*EXERCISE DIRECTIONS:* What is needed is an exact copy of the line with "The width and height of the screenshot is (1568, 705)." and all lines that follow it in the entries below, the last line included.

(Saved entries)
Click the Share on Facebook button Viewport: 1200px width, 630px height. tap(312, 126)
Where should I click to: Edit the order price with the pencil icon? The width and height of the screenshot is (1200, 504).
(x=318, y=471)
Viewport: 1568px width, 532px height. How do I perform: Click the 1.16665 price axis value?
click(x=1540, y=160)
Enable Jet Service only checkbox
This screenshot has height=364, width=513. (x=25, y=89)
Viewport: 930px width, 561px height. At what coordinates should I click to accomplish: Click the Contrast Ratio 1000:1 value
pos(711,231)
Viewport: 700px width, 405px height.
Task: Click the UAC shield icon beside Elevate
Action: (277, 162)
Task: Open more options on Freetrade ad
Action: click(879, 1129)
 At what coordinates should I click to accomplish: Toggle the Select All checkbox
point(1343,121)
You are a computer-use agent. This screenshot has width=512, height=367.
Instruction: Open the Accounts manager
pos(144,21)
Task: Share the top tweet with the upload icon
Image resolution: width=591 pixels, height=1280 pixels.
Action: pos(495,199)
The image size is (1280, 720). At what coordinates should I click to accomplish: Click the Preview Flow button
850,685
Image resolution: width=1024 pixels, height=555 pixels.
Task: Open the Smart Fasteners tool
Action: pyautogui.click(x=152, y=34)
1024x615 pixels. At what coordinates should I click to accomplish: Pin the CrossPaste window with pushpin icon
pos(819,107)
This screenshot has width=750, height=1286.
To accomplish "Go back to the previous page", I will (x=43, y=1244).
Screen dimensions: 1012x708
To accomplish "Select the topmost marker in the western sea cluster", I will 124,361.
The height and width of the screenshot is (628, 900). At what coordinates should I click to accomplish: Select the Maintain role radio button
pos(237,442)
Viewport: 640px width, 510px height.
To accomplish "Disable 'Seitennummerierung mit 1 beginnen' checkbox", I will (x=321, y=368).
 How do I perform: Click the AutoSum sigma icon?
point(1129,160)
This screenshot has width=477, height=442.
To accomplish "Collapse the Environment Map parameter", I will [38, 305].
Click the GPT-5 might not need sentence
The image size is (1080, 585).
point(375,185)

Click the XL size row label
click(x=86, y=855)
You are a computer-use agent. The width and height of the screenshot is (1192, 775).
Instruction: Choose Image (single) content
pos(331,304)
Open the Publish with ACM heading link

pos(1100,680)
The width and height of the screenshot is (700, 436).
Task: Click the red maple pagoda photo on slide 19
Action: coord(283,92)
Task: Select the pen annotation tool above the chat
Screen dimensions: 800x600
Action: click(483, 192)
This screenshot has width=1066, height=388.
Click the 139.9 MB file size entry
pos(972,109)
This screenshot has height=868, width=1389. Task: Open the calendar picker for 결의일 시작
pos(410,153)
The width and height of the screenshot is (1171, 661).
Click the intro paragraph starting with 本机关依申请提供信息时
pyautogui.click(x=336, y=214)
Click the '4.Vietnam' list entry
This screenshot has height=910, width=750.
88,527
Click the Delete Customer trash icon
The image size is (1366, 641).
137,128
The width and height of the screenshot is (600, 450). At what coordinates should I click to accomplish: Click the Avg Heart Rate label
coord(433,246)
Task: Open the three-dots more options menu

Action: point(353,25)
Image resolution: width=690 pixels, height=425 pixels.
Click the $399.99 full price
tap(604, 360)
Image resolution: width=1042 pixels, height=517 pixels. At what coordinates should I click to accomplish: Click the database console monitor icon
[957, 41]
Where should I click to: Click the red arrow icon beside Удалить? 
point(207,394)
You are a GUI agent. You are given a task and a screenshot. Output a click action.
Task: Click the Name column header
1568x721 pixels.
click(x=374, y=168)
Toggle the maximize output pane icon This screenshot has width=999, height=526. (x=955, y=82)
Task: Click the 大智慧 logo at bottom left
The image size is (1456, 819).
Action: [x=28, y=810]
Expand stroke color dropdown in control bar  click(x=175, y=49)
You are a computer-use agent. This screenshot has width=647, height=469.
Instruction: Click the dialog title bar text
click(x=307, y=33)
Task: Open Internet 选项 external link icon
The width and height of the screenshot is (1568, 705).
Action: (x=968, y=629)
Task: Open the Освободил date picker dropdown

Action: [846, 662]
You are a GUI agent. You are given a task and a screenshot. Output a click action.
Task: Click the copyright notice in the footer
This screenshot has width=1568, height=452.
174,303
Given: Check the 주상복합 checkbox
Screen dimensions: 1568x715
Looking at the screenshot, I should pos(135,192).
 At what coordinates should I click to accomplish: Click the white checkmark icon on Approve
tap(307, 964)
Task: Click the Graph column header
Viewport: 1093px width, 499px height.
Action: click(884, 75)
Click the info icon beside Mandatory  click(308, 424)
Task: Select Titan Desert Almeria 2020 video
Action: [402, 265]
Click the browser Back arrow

*RESPONSE FOR THIS EXERCISE:*
The width and height of the screenshot is (1568, 705).
Action: (x=968, y=629)
Task: Open the Освободил date picker dropdown

Action: [846, 662]
You are a GUI agent. You are given a task and a screenshot. Output a click action.
Task: Click the copyright notice in the footer
This screenshot has width=1568, height=452.
174,303
Given: Check the 주상복합 checkbox
Screen dimensions: 1568x715
Looking at the screenshot, I should pos(135,192).
 At what coordinates should I click to accomplish: Click the white checkmark icon on Approve
tap(307, 964)
Task: Click the Graph column header
Viewport: 1093px width, 499px height.
Action: click(884, 75)
Click the info icon beside Mandatory  click(308, 424)
Task: Select Titan Desert Almeria 2020 video
Action: [402, 265]
Click the browser Back arrow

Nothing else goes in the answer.